What do operators of essential services need to know? The language of the Directive itself is intentionally vague: this gives national regulators room to develop appropriate ways to harmonise its requirements with local laws and update those regulations as the threat landscape changes.
For example, the NIS obliges operators of essential services to “take appropriate and proportionate technical and organisational measures to manage the risks posed to the security of network and information systems which they use in their operation”. That security should regard the “state of the art”.
Practically, this means that specific regulations will be devised and implemented at the national level and evolve as the threat landscape does. Some countries, such as Latvia and Germany, have already integrated the NIS Directive requirements into existing laws and institutions. The UK, meanwhile, has published a consultation document for drawing up new regulations.

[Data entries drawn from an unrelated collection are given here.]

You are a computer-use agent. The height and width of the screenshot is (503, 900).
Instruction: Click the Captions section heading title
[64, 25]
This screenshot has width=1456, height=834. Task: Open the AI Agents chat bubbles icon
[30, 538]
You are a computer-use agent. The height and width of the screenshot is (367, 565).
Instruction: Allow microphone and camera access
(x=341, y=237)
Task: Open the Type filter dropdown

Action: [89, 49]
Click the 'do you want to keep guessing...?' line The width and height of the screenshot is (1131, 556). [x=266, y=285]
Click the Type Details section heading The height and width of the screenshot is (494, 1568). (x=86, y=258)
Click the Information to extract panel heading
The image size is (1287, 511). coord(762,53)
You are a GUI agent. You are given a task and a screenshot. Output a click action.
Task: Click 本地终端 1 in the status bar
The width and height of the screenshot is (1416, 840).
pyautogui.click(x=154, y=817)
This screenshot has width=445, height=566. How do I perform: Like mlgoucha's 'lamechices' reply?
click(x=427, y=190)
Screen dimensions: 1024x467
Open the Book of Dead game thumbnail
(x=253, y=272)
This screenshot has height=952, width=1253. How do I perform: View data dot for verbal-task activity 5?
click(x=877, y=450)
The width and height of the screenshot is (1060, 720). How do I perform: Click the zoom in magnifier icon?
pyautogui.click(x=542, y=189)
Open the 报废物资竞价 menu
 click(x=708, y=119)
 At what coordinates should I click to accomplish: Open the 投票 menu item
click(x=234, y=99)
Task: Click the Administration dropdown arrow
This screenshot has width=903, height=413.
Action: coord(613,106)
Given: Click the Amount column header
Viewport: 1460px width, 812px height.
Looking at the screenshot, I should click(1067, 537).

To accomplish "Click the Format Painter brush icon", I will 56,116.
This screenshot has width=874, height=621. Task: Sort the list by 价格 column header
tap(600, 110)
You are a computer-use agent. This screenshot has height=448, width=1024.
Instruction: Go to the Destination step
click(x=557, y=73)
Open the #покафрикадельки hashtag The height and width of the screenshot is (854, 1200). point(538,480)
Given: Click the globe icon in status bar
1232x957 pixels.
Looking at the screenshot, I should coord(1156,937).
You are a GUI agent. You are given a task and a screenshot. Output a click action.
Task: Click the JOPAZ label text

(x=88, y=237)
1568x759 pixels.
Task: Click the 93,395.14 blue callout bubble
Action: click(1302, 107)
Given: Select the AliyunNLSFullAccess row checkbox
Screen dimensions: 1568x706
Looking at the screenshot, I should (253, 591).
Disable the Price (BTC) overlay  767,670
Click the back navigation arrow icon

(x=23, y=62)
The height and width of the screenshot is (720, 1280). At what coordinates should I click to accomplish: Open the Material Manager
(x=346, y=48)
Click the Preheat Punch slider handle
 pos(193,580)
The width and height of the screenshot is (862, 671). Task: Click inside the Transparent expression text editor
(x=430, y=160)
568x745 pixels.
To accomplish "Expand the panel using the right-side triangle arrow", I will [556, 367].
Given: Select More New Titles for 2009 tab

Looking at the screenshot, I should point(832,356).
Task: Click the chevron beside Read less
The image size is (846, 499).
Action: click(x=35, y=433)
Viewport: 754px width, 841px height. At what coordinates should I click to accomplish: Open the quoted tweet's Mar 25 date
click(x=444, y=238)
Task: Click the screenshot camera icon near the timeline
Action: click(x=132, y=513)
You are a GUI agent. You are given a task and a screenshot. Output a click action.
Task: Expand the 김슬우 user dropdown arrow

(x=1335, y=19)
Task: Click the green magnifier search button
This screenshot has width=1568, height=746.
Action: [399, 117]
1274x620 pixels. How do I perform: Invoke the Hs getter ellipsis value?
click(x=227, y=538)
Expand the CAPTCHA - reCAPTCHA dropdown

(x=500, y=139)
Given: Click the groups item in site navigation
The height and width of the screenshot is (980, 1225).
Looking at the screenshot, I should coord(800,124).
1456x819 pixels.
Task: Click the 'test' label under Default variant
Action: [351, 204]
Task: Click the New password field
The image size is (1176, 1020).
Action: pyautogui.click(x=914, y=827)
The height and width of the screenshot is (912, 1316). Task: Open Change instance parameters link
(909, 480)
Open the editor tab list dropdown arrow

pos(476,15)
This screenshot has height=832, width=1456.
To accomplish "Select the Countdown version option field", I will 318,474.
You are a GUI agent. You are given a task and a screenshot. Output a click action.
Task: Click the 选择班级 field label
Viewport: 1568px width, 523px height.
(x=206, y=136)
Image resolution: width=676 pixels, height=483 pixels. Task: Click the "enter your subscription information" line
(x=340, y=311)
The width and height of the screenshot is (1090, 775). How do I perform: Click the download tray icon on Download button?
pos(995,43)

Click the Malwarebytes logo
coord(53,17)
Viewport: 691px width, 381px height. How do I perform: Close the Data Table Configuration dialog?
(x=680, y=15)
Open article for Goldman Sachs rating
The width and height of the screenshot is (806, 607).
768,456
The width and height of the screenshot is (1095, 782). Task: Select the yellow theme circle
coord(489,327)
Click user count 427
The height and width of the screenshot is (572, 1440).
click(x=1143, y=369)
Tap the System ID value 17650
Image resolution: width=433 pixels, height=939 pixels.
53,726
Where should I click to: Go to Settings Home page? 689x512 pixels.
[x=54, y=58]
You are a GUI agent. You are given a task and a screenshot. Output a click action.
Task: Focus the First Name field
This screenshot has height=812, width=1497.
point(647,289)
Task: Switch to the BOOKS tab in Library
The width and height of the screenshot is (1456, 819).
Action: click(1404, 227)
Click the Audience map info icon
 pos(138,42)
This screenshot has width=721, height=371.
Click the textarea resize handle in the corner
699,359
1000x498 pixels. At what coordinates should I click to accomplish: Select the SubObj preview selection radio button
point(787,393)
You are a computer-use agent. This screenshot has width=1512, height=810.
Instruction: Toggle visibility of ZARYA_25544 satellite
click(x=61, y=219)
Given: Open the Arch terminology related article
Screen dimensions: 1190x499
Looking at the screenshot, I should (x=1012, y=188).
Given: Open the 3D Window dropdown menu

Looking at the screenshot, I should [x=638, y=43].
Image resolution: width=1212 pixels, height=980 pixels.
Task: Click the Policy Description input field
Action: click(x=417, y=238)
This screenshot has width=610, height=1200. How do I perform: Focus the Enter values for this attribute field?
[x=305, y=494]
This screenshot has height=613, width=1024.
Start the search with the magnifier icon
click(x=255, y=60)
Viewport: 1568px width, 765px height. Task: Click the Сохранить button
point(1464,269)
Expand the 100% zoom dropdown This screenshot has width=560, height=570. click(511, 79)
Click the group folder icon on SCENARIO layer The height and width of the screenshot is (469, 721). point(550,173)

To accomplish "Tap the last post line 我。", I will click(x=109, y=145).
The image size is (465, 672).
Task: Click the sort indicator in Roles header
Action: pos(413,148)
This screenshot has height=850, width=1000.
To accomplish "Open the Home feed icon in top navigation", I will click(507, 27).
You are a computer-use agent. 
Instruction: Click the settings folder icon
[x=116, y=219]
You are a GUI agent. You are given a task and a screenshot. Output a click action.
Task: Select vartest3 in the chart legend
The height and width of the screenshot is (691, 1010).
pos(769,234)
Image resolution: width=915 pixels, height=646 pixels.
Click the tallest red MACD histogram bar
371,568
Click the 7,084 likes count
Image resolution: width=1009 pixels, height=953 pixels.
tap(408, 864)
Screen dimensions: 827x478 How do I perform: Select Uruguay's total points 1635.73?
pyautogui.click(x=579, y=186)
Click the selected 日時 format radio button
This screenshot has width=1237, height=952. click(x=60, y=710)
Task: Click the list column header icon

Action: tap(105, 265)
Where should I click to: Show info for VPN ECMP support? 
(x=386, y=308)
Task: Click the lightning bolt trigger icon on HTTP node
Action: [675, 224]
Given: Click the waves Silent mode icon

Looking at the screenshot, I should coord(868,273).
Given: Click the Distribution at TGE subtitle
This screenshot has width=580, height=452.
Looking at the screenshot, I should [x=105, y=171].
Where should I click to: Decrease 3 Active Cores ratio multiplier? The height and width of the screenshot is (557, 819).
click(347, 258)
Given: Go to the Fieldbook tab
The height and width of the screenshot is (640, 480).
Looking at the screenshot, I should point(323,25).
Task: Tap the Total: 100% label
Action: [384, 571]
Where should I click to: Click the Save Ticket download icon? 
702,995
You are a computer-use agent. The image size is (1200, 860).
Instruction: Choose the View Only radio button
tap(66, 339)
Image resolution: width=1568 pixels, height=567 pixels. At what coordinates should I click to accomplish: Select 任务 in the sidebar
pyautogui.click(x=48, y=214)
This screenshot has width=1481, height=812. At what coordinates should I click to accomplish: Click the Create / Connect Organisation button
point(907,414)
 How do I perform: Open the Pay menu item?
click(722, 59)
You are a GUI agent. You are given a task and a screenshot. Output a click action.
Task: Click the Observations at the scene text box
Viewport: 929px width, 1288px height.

The directive also states that organisations must “take the necessary measures to ensure the protection of its essential security interests, to safeguard public policy and public security, and to permit the investigation, detection and prosecution of criminal offences”.
The timescale is tight, but the main thrust of the directive is to enshrine good security practice around OT, which is already well understood by the industry. Throughout the security supply chain there’s a good understanding of what needs to be done to protect critical infrastructure, even if it hasn’t been implemented yet.
Fines for non-compliance with the NIS Directive will be also be set at the national level, and can be up to €20m or 4% of annual turnover – whichever is the greater amount. While for smaller organisations a fine of this size could put their financial future at risk, in reality these penalties should not be the motivating factor for compliance, as the cost of non-compliance far outweighs that of deploying proactive security measures.
That is why, rather than perceiving the NIS Directive as a regulatory burden, operators of essential services should welcome clear guidance as to what is acceptable and what their liability for cybersecurity is, giving them the confidence to make investments in proactive measures to mitigate attacks.
Service providers must now take this opportunity to evaluate their current network security, and begin to instil best security practice for themselves and throughout their supply chains. The NIS Directive should act as a tool to reassess whether or not their security controls meet the demands of the modern world.
And if they are not fit for purpose, it provides a clear mandate to bring them up-to-date.